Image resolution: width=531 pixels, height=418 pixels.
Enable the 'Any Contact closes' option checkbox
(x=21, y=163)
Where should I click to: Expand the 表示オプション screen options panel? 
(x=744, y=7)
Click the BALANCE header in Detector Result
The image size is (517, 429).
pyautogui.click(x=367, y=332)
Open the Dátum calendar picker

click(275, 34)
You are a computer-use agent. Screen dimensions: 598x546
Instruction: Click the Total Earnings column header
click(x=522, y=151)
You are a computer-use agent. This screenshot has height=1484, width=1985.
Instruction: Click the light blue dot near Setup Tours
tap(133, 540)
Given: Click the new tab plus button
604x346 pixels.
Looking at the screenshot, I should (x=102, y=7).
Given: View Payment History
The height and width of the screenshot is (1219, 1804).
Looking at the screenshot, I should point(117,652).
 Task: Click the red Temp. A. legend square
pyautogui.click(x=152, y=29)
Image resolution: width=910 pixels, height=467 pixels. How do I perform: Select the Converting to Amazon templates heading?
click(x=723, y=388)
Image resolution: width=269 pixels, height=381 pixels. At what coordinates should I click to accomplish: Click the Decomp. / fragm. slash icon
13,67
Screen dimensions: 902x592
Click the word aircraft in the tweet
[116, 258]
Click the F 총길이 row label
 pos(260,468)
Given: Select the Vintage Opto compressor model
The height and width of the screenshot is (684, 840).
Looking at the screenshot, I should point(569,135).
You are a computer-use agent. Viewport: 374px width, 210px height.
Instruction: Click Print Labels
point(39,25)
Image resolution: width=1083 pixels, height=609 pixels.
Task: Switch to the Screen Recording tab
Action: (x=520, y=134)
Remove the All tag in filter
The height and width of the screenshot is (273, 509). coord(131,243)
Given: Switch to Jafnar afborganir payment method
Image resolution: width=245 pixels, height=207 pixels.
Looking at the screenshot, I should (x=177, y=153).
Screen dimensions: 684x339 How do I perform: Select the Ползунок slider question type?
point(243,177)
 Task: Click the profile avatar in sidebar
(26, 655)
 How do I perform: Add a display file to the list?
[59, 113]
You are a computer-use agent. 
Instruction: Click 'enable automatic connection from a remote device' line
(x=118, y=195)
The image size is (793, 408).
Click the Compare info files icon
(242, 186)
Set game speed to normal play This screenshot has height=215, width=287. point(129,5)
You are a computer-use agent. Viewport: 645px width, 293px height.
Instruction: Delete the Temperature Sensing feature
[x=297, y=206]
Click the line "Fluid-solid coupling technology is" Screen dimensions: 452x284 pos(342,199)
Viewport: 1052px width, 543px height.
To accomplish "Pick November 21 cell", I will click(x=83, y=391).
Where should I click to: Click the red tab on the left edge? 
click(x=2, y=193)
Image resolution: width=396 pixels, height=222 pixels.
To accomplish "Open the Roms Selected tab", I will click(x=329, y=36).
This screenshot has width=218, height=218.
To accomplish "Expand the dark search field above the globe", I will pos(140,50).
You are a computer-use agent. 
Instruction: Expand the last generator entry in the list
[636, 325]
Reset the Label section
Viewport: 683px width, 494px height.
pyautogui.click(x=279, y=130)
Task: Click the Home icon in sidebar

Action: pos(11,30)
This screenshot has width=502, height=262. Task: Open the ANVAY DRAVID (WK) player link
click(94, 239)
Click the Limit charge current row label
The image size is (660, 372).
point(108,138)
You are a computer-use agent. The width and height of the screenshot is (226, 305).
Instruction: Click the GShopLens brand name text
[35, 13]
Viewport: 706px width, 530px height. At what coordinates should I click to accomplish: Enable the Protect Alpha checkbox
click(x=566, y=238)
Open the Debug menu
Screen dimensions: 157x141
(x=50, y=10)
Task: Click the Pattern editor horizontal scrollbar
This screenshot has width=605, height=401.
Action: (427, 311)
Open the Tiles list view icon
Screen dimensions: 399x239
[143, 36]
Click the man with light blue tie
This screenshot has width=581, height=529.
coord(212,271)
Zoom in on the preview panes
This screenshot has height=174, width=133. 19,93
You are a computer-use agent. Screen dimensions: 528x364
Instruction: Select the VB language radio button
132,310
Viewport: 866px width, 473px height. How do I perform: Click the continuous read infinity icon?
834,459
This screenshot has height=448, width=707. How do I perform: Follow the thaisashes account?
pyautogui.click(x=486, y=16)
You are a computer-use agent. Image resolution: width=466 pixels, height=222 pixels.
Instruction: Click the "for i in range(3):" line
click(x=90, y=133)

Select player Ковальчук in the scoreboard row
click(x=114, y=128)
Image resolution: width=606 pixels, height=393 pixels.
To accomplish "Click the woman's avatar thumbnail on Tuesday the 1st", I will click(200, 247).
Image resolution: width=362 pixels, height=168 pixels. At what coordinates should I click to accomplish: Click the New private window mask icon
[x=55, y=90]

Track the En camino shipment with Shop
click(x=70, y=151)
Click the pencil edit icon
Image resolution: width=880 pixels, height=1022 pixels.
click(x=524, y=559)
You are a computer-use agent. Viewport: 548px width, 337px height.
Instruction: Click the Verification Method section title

= = = = = = =

_Required action_
Extract every line of the records above that contains the word "will".

_Reply to the task_
To accomplish "Pick November 21 cell", I will click(x=83, y=391).
To accomplish "Open the Roms Selected tab", I will click(x=329, y=36).
To accomplish "Expand the dark search field above the globe", I will pos(140,50).
To accomplish "Click the woman's avatar thumbnail on Tuesday the 1st", I will click(200, 247).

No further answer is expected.